Depuis lors et jusqu'à présent, dit Carducci, sur cette colonne qui devait servir de piedestal au duc d'Este... et quí, au lieu du duc d'Este, subit un pape, une république, un empereur; sur cette colonne, depuis 1833 et jusqu'à présent, se dresse la statue de Ludovic Arioste sculptée par Francesco Vidoni. Et ni les papes, ni les empereurs, ni la Liberté même ne te chasseront de là

haut, ô poète divin! qui écrivis le « Roland » et qui te réjouissais, te consolais tant à voir pousser des sureaux en croyant que c'étaient des câpriers. »

IV.

Ce fut donc Roland qui éleva son poète sur cette colonne. Pourquoi Roland? D'où vient qu'un pareil sujet ait été choisi par un artiste pareil, au plus beau moment du seizième siècle? Voilà la première question qui se pose et sur laquelle la critique moderne en France et en Italie. a jeté de vives lueurs (1). Le lecteur le moins lettre sait fort bien ce que furent la chanson de geste et le roman d'aventures, les récits du cycle carolingien et du cycle breton. La France était déjà la conteuse par excellence, produisant et exportant une littérature narrative inépuisable l'Italie du nord en fut inondée dès le moyen âge et préféra longtemps les langues d'oïl et d'oc aux patois nationaux. Dante, qui ne ménageait pas ses expressions, reprochait comme une infamie à ses concitoyens pervers de vanter le « vulgaire des autres et de mépriser le leur.

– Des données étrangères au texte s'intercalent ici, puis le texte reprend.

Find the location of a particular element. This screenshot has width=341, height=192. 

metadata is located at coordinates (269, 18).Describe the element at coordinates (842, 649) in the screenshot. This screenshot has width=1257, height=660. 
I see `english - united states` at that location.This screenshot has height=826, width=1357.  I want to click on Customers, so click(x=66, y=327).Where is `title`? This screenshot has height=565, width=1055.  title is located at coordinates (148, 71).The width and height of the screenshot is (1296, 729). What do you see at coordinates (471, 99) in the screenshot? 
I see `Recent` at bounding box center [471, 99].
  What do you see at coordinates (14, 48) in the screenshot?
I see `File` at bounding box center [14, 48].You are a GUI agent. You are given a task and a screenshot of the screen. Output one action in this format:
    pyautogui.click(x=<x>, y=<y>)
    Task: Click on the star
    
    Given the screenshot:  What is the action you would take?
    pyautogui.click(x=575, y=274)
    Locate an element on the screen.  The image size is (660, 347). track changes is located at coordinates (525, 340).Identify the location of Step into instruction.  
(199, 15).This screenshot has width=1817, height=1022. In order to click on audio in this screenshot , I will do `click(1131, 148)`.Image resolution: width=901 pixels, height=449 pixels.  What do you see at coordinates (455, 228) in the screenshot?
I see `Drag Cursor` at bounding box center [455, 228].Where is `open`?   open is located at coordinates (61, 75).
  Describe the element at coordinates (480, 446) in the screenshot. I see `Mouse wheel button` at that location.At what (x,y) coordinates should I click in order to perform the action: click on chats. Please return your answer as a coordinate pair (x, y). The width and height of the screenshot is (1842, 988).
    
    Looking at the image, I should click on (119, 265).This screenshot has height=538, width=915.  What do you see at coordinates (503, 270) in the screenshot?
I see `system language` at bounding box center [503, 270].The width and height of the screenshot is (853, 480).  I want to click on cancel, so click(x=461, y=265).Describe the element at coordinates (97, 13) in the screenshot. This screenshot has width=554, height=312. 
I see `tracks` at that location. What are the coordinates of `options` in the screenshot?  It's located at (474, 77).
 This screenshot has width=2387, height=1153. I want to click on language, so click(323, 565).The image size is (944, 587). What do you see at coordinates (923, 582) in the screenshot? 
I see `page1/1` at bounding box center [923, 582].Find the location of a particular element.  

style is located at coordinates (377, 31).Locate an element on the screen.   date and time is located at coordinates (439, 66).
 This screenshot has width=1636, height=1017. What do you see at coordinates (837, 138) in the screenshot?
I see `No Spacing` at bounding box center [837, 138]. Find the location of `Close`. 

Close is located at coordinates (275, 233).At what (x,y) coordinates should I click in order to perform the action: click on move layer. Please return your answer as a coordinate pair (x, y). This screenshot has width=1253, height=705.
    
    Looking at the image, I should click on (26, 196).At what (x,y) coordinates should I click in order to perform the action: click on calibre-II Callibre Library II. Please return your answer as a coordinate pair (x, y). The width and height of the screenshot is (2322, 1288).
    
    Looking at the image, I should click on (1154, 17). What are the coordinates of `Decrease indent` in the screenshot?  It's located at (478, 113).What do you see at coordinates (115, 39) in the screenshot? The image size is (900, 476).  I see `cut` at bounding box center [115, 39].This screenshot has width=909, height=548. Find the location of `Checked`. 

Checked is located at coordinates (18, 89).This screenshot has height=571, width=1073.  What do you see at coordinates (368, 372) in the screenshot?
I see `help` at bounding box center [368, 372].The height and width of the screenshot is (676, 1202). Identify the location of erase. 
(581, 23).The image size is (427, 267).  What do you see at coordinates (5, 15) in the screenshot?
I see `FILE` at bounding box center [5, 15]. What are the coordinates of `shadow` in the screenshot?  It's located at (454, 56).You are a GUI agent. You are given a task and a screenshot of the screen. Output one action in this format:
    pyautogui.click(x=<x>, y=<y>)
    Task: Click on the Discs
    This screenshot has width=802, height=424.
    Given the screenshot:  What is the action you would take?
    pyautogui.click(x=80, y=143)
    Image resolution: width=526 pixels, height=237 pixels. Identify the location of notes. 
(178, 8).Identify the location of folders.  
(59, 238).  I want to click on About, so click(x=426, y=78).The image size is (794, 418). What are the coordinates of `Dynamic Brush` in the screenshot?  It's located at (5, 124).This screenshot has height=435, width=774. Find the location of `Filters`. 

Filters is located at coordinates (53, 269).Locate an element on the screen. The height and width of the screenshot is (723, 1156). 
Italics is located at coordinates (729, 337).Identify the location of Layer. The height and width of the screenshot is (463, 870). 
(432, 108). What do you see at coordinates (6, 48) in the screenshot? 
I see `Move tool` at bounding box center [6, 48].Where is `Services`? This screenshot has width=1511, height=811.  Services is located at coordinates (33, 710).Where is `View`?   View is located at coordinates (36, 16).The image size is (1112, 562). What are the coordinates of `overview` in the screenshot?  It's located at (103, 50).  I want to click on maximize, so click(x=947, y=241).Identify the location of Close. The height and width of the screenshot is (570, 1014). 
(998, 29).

On eut donc dans la vallée du Pô, chez les classes privilégiées, des vers lyriques en provençal et des histoires en français que les jongleurs, dans un jargon franco-italien, répandaient déjà dans le peuple. Les chansons de geste réussirent d'emblée, non que Charlemagne eût jamais été regardé en Italie comme un héros national, mais il était le héros chrétien par excellence : une figure

(1) GASTON PARIS, Histoire poétique de Charlemagne (1866). PIO RAJNA, le Fonti dell' Orlando furioso (1876).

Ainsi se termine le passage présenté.